Они перешли в соседний номер, Даша приложила палец к губам, старик усмехнулся: знаю, мол, не учи. Отлепив кусок обоев, Даша вынула из стенки кирпич, указала старику на приготовленное загодя кресло. Усаживаясь, он собрался было по привычке охнуть, но вовремя сдержался.
Николай Сынок стоял на голове и говорил:
— Ты, кореш, спишь плохо. Может, влюбился в нашу надзирательницу?
Хан смотрел на Сынка удивленно, затем крутанул пальцем у виска, вскочил с кровати и стал ее аккуратно застилать. Заправив на манер солдатской койки, уложил подушку фигурно, взглянул, отстранившись, остался доволен.
Сынок продолжал стоять на голове и, обиженный недостаточным к своей исключительной персоне вниманием, вновь заговорил:
— Мне эту гимнастику индус Фатима показал. Факир. Слыхал?
Хан отрицательно покачал головой и ушел в ванную. Сынок отжался и пошел на руках следом.

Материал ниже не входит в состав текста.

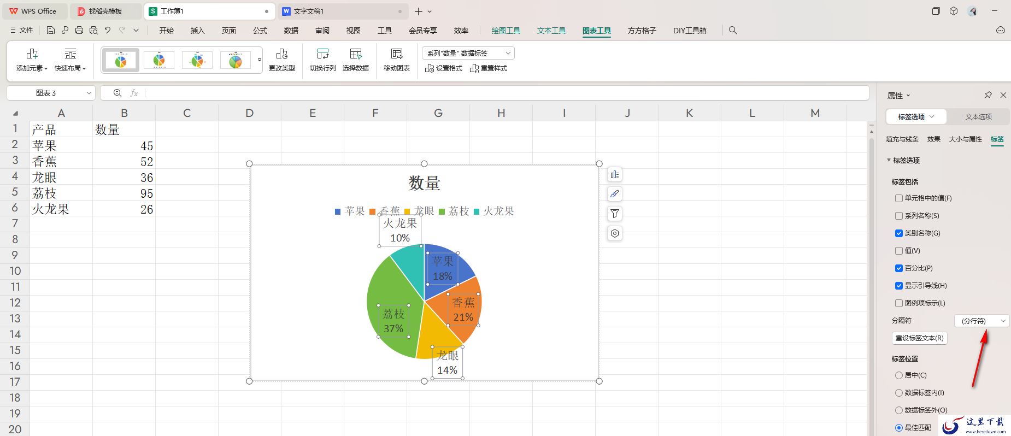
Task: Toggle the Show Leader Lines checkbox
Action: 899,286
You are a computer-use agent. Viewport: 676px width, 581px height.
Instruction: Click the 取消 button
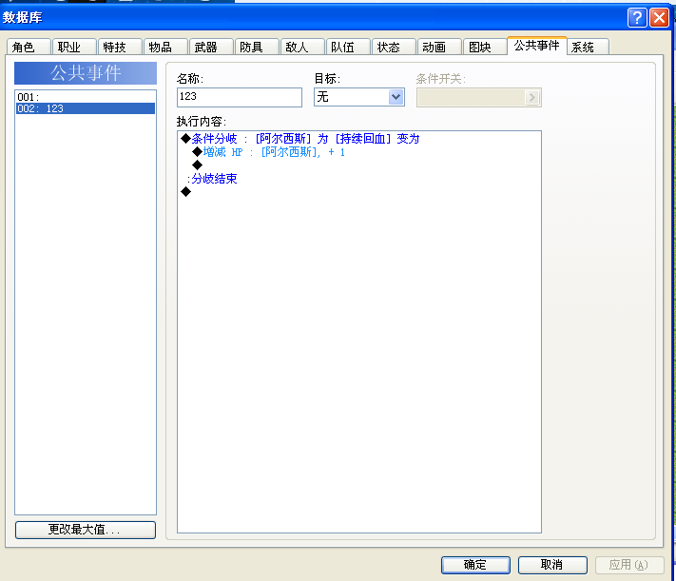pyautogui.click(x=552, y=565)
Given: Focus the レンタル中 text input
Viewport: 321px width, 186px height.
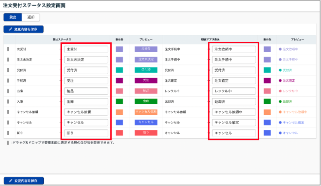Looking at the screenshot, I should [x=234, y=91].
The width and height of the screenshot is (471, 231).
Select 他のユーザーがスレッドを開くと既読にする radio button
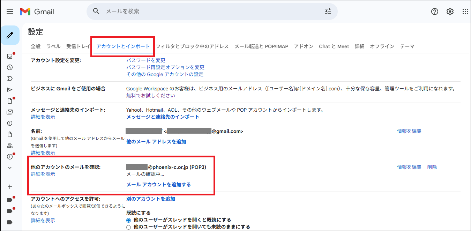coord(129,220)
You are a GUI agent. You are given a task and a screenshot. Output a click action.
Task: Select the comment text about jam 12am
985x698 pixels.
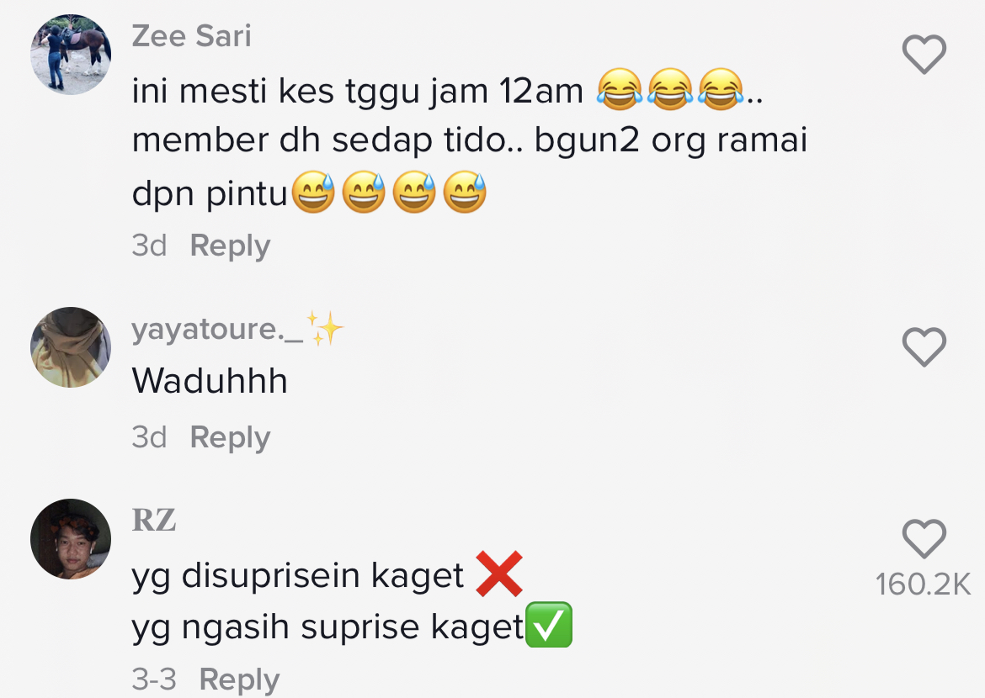[469, 141]
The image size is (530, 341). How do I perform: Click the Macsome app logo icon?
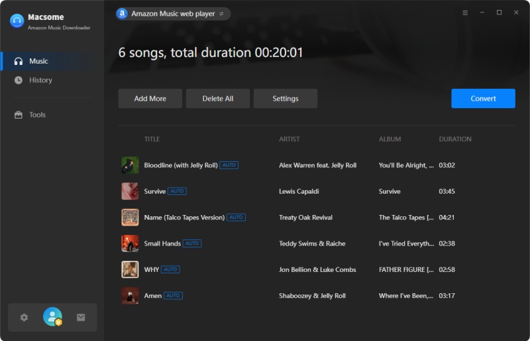click(17, 21)
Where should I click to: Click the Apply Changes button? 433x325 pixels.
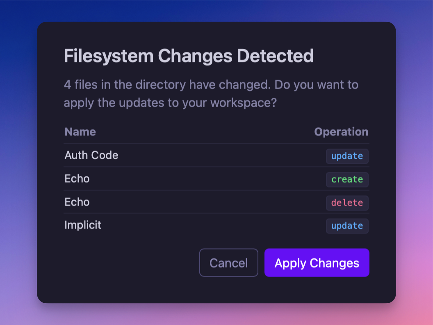pos(317,263)
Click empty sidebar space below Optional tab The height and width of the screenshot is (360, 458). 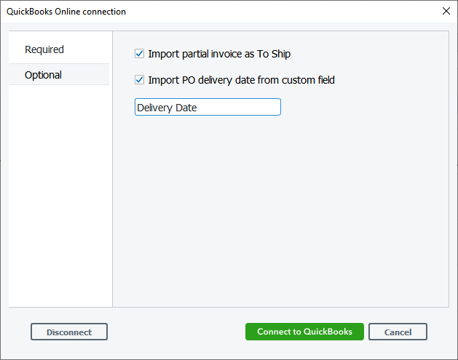(x=60, y=196)
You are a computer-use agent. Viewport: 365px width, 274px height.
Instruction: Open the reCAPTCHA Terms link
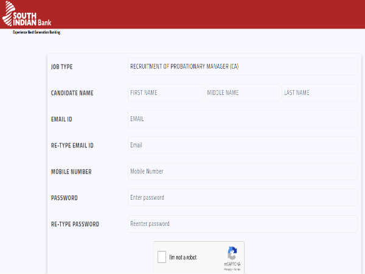237,269
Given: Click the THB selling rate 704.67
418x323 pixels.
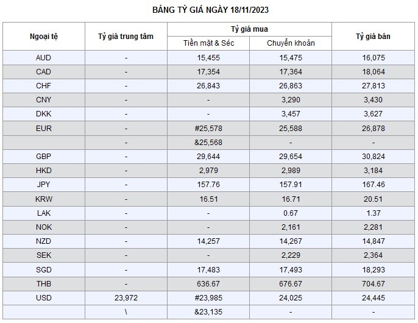Looking at the screenshot, I should [373, 283].
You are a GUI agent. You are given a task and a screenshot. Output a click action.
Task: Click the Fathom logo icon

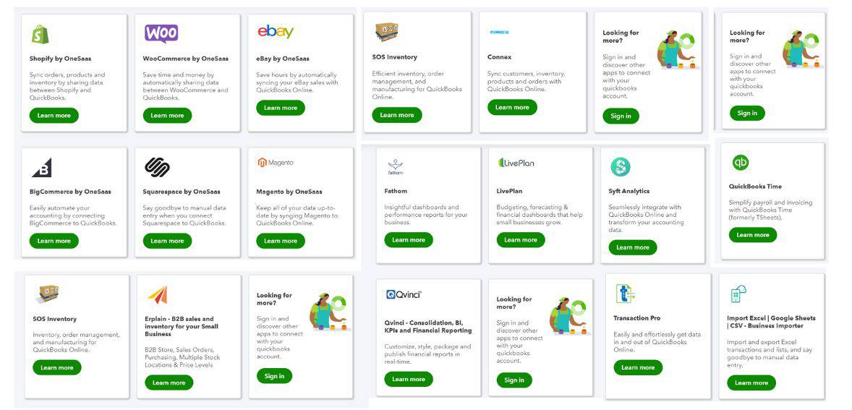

— Ты ночью не спал. Язык доедал? Затащил неизвестно куда и еще не разговаривает.
— Встань на ноги, — Хан пальцем чистил зубы, умываясь, потер ладонью щеку, поморщился. — Надо у Даши бритву попросить и зубные щетки.
Сынок встал на ноги, вышел в спальню, оглядел свою мятую постель рядом с аккуратной койкой и спросила
— Ты случаем не кадет? — и рассмеялся, потому что на блатном языке “кадет” означает — молодой неопытный сыщик.
— Я генерал, — Хан начал примеривать принесенную Дашей одежду...
Сынок в гостиной обошел вокруг стола, попытался открыть дверь, впрочем, сделал это без особой надежды на успех.
— Не вопрос, замочек для блезиру, — Хан, уже одетый, вошел в гостиную, взялся за белую крашеную решетку на окне и дернул так, что посыпалась штукатурка. — В момент выдерну, — он отряхнул ладони, повернулся на каблуках, демонстрируя новый костюм. — Ну как?
— Фраер обыкновенный, — подвел итог Сынок. — Вчера от сохи, привезли по железке в мешке, на ногах следы от онучей остались.
— Так, да? Тогда неплохо. Самый лучший вид, когда на приезжего смахиваешь.
Сынок, как был, в одних трусах, прыгнул на диван, сел, обхватил голые коленки.
— Сядь, Степа Хан, давай покалякаем. Кто ты такой? Куда привел? Как дальше жить думаешь?
Хан посмотрел из-под черных бровей сердито, хотел огрызнуться, передумал и сел в шикарное кресло.
— Можно и серьезно поговорить, — рассудительно произнес он. — Только зачем? Нам с тобой делить нечего.
Николай Сынок пытался улыбочку изобразить, смотрел нехорошо, все меньше и меньше ему нравился случайный знакомый. И случайный ли? Как говорится, бог не фраер, ему подсказчик не требуется.
— Чего молчишь? — спросил Хан. — Я твоего имени не называл, с собой идти не уговаривал. Ты сам ко мне прилип, расстанемся красиво.
— Как?
— Ты в дверь, я в окно. Хочешь, наоборот.